Isra, one of the distribution co-ordinators at the Mosque, said their provisions “are enough for two or three days,” and because schools have been closed, “more than 100 children” are volunteering.
Much of the community feels helpless. Reports emerged a number of Buddhist monks offered condolences and denounced the violence. The country’s President, Maithripala Sirisena, attended a council of Muslim and Buddhist community leaders, to encourage discourse, but in Digana, people say, aside from their own Sinhala neighbours coming to their aid, they have not received an apology from Buddhist leaders.
During a political visit to Digana, one Buddhist monk was among the parliamentary entourage visiting damaged mosques. But he declined an interview with TRT World. Some of the Islamic council members voiced their appreciation for the monk’s attendance.
But outside on the steps of the Pallakele Mosque—another mosque that was attacked in Digana—a man shouted at the politicians: “We don’t respect you coming here, you need to care about the Muslim people.” His voice shook and his eyes watered as politicians walked away.
The community is demanding that government officials provide security and implement the law to prevent hate crimes. They also want an investigation into the negligence of police forces during the riots.
Faleel said, “We wanted to fight back, but we didn’t—we are a minority community and so we want peace.”
Samsudeen echoed Faleel’s sentiment, “I preach Islam in Sri Lanka and I have always taught—don’t fight each other —we are all human, we should respect everyone.”
TRT World reached out the country’s police spokesperson, Ruwan Gunesekara, to ask if they were conducting an investigation among security forces. He stated that they are.
“The chief inspector ordered a special police investigation to see if there was any negligence,” he said. “After the investigation we will review; if any police officer [is at fault] we will take necessary actions."
So far the police have arrested more than 230 people but as of the writing of this article, there may be more to come, though that is not clear.
But it may be too little too late for the community in Digana.
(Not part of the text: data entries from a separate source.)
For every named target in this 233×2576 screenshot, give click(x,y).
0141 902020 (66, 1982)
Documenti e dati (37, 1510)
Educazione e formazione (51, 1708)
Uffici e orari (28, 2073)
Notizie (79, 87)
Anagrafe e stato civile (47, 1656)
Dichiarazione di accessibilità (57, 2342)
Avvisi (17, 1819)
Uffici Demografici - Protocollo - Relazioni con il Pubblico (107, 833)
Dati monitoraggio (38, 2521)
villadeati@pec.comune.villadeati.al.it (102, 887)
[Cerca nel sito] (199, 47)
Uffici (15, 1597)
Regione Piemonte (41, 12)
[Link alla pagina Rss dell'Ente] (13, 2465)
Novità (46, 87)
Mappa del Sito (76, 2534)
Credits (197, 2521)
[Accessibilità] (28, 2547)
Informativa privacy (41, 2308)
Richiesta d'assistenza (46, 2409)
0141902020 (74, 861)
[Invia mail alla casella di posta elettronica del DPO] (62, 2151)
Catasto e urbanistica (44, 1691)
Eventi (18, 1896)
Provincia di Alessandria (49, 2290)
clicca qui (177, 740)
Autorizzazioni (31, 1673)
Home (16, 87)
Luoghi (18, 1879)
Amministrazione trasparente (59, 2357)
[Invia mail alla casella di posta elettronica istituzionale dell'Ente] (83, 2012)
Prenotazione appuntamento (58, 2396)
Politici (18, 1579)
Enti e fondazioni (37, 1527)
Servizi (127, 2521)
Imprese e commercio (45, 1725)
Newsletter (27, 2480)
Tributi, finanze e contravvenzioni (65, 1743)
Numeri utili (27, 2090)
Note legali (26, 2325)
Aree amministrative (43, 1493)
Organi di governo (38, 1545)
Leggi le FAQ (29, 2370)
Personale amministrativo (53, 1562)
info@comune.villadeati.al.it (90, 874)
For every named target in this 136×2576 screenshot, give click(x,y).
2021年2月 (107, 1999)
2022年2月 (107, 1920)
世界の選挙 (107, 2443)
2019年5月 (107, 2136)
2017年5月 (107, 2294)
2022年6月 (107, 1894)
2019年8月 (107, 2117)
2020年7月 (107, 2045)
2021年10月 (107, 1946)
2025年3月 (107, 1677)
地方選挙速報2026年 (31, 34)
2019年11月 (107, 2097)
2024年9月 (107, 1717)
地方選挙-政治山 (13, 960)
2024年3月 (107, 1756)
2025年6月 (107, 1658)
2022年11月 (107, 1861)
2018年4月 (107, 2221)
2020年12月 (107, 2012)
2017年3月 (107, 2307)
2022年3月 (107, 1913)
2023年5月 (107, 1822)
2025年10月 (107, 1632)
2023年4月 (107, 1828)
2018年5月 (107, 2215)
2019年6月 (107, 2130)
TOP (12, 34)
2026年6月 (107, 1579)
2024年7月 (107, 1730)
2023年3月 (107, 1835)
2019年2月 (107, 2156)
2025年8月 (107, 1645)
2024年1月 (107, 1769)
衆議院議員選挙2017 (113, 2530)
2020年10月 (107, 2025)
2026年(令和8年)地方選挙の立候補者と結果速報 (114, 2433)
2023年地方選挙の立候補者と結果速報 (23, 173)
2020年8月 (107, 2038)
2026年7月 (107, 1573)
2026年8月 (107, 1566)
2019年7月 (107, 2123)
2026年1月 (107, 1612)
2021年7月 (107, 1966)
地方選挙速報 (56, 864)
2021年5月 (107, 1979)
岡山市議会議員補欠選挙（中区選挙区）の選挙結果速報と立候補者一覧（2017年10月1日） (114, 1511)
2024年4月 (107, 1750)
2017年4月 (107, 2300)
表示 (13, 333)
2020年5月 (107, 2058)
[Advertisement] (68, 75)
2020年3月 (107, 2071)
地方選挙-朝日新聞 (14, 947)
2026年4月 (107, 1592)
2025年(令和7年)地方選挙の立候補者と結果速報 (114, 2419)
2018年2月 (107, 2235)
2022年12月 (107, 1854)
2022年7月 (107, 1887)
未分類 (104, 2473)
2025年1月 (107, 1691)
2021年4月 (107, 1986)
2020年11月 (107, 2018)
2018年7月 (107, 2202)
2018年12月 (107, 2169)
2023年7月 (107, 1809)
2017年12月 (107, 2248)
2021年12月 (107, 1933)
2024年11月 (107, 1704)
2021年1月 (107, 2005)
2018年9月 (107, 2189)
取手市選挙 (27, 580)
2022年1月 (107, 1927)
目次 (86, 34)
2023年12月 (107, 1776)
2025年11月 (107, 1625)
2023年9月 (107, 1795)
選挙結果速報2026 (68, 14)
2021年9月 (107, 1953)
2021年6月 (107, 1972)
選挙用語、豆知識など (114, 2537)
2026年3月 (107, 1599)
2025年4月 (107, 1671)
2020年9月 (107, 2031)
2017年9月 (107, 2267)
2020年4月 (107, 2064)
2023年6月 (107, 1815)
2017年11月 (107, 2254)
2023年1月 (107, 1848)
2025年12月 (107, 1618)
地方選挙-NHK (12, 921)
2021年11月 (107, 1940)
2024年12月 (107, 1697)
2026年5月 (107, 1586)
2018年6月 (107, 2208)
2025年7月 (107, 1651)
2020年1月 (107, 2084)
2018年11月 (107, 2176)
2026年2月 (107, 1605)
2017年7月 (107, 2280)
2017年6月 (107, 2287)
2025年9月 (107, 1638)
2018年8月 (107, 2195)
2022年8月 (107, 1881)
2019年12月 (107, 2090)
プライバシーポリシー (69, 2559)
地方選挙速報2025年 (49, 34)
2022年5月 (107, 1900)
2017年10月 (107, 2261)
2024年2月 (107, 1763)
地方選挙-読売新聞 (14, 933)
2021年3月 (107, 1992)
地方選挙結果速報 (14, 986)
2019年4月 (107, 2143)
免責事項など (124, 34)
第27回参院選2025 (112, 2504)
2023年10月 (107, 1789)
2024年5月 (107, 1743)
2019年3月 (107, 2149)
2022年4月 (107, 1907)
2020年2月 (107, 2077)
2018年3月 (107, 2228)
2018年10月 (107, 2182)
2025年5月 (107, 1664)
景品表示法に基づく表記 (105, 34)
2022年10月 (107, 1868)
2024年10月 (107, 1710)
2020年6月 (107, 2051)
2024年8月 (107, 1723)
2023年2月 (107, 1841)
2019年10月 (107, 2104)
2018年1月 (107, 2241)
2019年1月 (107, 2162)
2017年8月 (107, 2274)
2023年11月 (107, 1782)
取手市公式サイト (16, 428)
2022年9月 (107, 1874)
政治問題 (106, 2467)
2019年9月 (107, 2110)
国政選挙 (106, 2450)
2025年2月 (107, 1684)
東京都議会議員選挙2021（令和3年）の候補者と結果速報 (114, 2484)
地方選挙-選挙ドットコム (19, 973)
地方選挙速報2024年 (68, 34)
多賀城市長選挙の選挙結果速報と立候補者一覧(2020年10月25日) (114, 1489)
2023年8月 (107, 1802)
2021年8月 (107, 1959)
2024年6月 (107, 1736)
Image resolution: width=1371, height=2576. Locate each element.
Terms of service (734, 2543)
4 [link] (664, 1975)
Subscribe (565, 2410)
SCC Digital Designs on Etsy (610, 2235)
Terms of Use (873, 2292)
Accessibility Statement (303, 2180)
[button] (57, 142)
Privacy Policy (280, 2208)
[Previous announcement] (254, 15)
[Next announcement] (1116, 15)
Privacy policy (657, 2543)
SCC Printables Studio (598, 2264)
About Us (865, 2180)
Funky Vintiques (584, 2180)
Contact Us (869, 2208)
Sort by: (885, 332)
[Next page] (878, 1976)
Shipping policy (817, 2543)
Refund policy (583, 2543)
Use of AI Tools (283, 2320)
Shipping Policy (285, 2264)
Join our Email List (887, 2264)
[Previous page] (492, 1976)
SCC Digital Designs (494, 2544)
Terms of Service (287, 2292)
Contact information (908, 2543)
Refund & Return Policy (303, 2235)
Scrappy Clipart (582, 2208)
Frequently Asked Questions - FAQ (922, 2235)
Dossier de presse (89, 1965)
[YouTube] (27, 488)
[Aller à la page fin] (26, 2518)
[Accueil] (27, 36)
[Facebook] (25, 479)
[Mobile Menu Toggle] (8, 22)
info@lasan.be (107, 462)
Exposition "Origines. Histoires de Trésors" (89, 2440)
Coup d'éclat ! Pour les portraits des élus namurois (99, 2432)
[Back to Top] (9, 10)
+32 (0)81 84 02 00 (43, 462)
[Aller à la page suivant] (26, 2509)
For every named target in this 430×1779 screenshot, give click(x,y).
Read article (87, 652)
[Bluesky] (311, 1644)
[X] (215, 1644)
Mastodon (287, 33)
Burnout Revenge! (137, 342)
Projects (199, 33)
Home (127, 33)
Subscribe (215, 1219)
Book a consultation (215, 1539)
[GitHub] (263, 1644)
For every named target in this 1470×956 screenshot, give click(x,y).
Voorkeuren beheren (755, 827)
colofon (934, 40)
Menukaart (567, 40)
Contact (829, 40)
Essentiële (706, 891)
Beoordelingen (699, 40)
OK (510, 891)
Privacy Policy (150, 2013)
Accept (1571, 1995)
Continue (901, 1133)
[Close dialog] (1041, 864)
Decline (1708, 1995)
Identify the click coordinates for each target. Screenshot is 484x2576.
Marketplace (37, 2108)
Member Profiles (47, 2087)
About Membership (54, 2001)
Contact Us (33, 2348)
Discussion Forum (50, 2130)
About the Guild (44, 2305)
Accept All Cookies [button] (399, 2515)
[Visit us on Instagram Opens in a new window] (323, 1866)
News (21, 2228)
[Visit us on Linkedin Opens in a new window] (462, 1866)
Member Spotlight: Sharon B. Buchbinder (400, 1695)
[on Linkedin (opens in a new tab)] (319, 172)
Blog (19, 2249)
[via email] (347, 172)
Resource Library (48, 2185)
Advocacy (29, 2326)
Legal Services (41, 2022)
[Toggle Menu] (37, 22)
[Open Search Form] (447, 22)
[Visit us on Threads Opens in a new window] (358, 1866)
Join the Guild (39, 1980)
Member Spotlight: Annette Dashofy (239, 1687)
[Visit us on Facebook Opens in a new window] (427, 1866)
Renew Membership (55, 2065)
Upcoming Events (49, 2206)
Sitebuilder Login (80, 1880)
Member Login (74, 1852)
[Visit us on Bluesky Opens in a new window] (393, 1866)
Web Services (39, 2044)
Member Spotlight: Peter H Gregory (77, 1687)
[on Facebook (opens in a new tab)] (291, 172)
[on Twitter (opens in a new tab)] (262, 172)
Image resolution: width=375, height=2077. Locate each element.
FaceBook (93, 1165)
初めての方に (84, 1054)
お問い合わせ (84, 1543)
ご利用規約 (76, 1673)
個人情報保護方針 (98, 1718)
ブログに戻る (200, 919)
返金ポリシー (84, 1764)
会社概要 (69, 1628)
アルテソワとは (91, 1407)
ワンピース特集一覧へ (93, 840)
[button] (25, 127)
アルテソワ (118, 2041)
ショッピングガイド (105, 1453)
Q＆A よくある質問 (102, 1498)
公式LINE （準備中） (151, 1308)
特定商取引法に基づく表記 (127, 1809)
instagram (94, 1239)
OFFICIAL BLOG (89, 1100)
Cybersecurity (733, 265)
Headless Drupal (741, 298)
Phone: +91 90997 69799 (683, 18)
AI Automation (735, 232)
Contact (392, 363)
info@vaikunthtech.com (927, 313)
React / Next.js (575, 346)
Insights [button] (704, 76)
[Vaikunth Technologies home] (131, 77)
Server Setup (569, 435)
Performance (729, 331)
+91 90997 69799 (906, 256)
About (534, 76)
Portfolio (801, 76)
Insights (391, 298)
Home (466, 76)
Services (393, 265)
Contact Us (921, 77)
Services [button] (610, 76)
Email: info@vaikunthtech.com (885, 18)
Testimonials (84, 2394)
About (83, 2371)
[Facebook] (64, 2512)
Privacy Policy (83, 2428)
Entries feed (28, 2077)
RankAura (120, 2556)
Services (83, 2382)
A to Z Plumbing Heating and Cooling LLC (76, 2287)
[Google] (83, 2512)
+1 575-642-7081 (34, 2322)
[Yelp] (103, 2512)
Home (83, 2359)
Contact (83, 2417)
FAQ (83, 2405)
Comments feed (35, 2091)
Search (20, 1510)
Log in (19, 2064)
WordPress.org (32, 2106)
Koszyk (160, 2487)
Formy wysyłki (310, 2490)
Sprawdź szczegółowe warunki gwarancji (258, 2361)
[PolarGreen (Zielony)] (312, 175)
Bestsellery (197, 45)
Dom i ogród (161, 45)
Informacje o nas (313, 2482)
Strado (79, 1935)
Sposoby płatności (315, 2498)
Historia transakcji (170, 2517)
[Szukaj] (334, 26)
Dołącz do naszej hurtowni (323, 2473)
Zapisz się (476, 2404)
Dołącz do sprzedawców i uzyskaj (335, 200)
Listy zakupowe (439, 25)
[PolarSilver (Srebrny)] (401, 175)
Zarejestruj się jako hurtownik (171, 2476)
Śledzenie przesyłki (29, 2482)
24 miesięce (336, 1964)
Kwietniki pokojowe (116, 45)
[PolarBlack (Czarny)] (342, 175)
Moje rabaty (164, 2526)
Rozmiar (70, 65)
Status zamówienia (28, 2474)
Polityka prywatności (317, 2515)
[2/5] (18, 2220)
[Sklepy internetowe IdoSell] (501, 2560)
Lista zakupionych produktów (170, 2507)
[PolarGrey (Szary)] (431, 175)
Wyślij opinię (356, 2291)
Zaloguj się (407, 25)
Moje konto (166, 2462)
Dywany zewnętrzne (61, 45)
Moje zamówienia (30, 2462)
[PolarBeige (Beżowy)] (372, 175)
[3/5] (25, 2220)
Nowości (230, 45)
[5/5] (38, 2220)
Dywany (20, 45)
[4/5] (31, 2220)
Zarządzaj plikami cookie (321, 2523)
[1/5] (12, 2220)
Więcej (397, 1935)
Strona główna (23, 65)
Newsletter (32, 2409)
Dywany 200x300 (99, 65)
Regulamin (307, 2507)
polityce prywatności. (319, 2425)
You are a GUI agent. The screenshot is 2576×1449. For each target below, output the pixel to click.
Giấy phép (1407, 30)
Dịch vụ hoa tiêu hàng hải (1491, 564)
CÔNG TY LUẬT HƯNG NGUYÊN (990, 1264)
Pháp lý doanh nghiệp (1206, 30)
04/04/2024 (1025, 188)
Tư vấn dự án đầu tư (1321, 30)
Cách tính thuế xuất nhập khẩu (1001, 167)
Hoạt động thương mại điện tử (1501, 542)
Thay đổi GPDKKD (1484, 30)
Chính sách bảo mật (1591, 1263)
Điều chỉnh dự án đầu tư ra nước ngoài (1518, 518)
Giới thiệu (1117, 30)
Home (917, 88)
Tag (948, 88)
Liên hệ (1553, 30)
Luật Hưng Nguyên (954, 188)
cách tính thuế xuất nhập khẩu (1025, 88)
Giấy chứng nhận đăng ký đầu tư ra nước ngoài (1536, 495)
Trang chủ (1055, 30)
Rebuilding could take years and government officials have not promised compensation for the damages.
For Razeey, Amam and their family, building trust in the police force will take more than arresting the current perpetrators. They need to believe the police will take their complaints seriously and investigate groups spreading hate speech towards the Muslim community.
Shaking his head, Amam said, “This government, even if a new government comes in, they need to stop this—and stop [perpetrators] in the future. They have to take action.”